PROMPT: Carry on the forum thread about the open-source AI meme search tool, picking up right after its final post.

PASSAGE TO READ:
++++++++++++++++++++
Show HN: AI powered meme search, open-source

This is a text to image search using deep learning, vector similarity search. Ask me anything.

jstx1 · 4 years ago

What's the point of the deep learning model? Why not just search the metadata of the images?

yobbo · 4 years ago

What in your system is doing the text-to-vector encoding, and how did you train it?

alexcg1 · 4 years ago

We're using Transformers with `sentence-transformers/paraphrase-distilroberta-base-v1` model.

The framework is Jina (https://github.com/jina-ai/jina/) so it's pretty high-level. You can see the indexing/search Flow on lines 37-52 of https://github.com/alexcg1/jina-meme-search-example/blob/mai...

alexcg1 · 4 years ago

We rely on pre-trained models at the moment, since Jina supports loads of them out of the box.
++++++++++++++++++++
RECORDED DATA:

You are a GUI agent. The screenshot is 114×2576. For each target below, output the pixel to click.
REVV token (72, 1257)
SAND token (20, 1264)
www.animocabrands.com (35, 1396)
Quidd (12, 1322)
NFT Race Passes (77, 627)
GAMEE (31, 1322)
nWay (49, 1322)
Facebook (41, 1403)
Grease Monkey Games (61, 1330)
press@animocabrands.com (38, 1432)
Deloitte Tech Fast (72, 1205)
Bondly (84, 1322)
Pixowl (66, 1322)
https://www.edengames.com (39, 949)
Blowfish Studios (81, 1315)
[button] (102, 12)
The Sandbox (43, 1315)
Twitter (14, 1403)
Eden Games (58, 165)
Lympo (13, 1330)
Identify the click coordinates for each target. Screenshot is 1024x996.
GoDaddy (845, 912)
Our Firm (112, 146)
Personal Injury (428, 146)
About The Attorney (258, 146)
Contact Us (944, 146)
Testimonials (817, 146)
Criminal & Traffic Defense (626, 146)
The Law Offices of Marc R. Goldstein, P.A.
++++++++++++++++++++
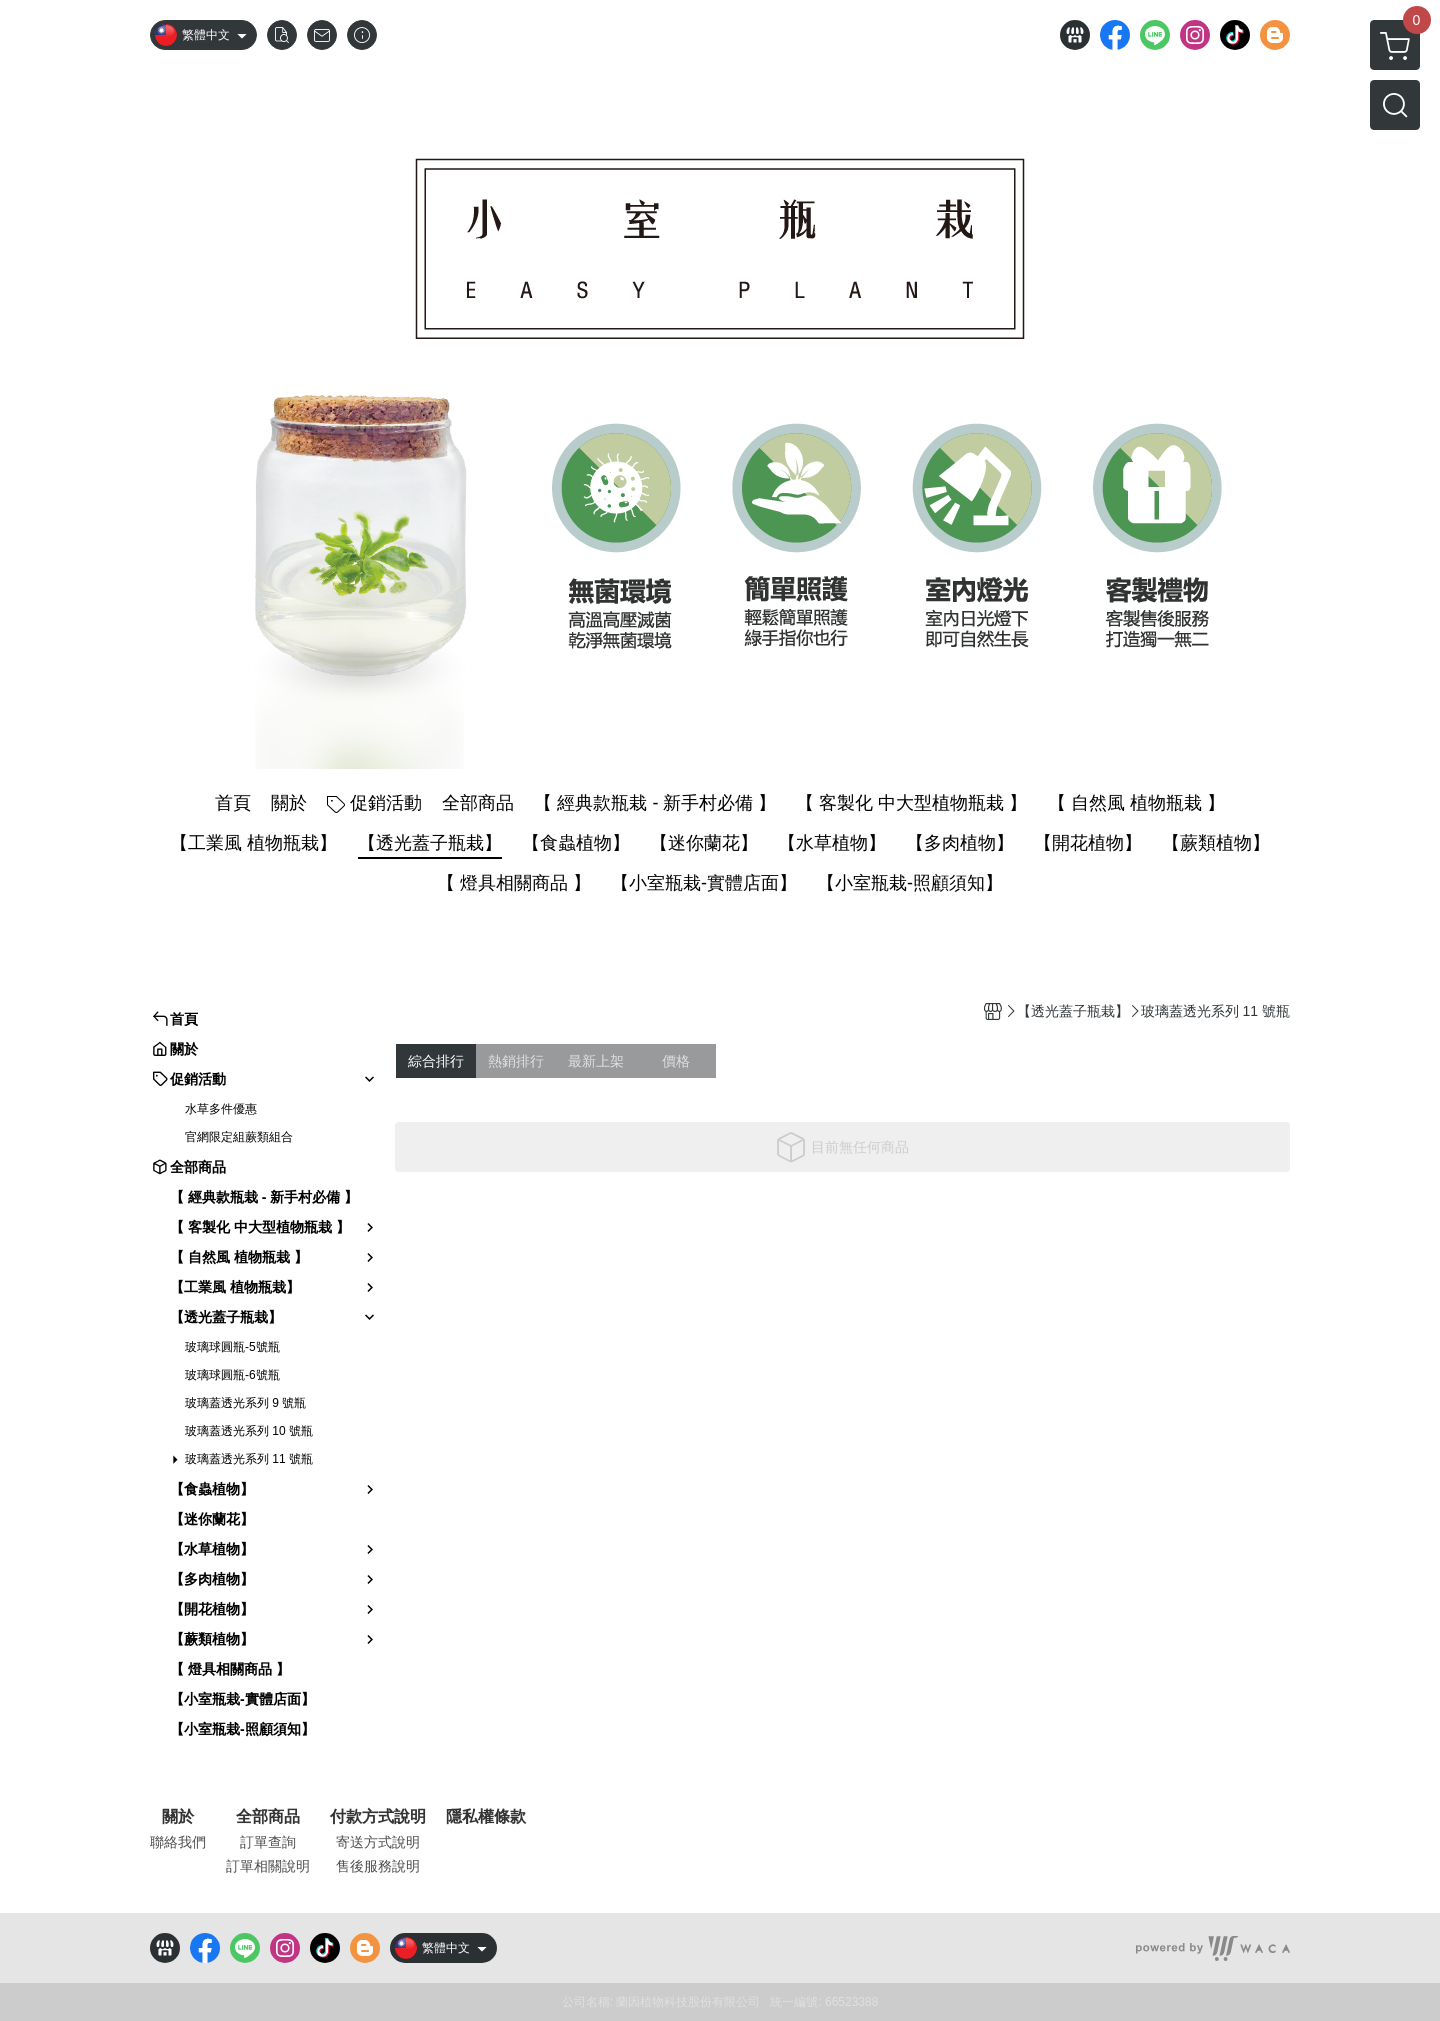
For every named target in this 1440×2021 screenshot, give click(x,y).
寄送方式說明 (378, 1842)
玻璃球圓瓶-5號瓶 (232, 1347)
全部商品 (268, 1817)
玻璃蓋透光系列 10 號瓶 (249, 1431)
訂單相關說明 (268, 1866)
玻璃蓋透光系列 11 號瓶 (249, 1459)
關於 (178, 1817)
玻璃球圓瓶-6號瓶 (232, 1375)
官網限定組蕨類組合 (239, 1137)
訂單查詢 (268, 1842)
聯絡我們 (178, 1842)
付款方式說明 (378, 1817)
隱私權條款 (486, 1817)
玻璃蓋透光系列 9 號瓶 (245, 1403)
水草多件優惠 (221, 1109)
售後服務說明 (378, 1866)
++++++++++++++++++++
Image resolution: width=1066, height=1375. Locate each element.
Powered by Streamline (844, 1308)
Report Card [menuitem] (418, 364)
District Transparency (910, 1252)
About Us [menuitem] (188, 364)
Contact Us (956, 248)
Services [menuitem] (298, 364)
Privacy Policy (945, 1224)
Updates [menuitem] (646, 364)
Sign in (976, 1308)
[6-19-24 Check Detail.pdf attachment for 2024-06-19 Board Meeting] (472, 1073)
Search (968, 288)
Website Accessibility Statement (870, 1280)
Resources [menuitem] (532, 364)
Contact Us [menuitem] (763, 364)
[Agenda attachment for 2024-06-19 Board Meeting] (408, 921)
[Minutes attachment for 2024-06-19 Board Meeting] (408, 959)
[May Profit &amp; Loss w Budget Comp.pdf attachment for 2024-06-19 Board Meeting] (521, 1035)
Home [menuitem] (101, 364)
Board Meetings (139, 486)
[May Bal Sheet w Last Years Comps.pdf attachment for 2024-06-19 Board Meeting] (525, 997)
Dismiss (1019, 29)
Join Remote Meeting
++++++++++++++++++++
REPLY TO THE EXERCISE:
For image search we use Big Transfer Encoder (https://github.com/jina-ai/executors/tree/main/jinahub/encod...) but may switch to CLIPImage encoder at some point

potamic · 4 years ago

Searching on google for old english meme immediately pulls up a bunch of Joseph Ducreux memes which is exactly what I was looking for. But this one does not return any. Are they not present in the dataset or could it be because of the way the algorithm works? Interested to hear some details on this setup.

alexcg1 · 4 years ago

Since I helped build it, I'll explain :)

This example is quick and dirty, indexing only about 1,000 images from a dataset we pulled from Kaggle. So if results suck, that's due to either the meme you search for not being in the dataset, or it just didn't get indexed in the random batch of 1,000.

rockemsockem · 4 years ago

> So if results suck ...

Not trying to be harsh here, but if you only index 1000 random images and call it a meme search then it's going to suck. So it sucks because you all really didn't think this through. What are we supposed to take away from this? I have no way to evaluate the usefulness of the tech because it isn't capable of doing anything atm.

potamic · 4 years ago

I see. 1000 is probably a bit less to showcase a search concept but this is definitely a very interesting problem.

hotgeart · 4 years ago

I wanted this meme : https://knowyourmeme.com/memes/for-five-minutes

"Shrek 5 minutes"

None of the results is Shrek.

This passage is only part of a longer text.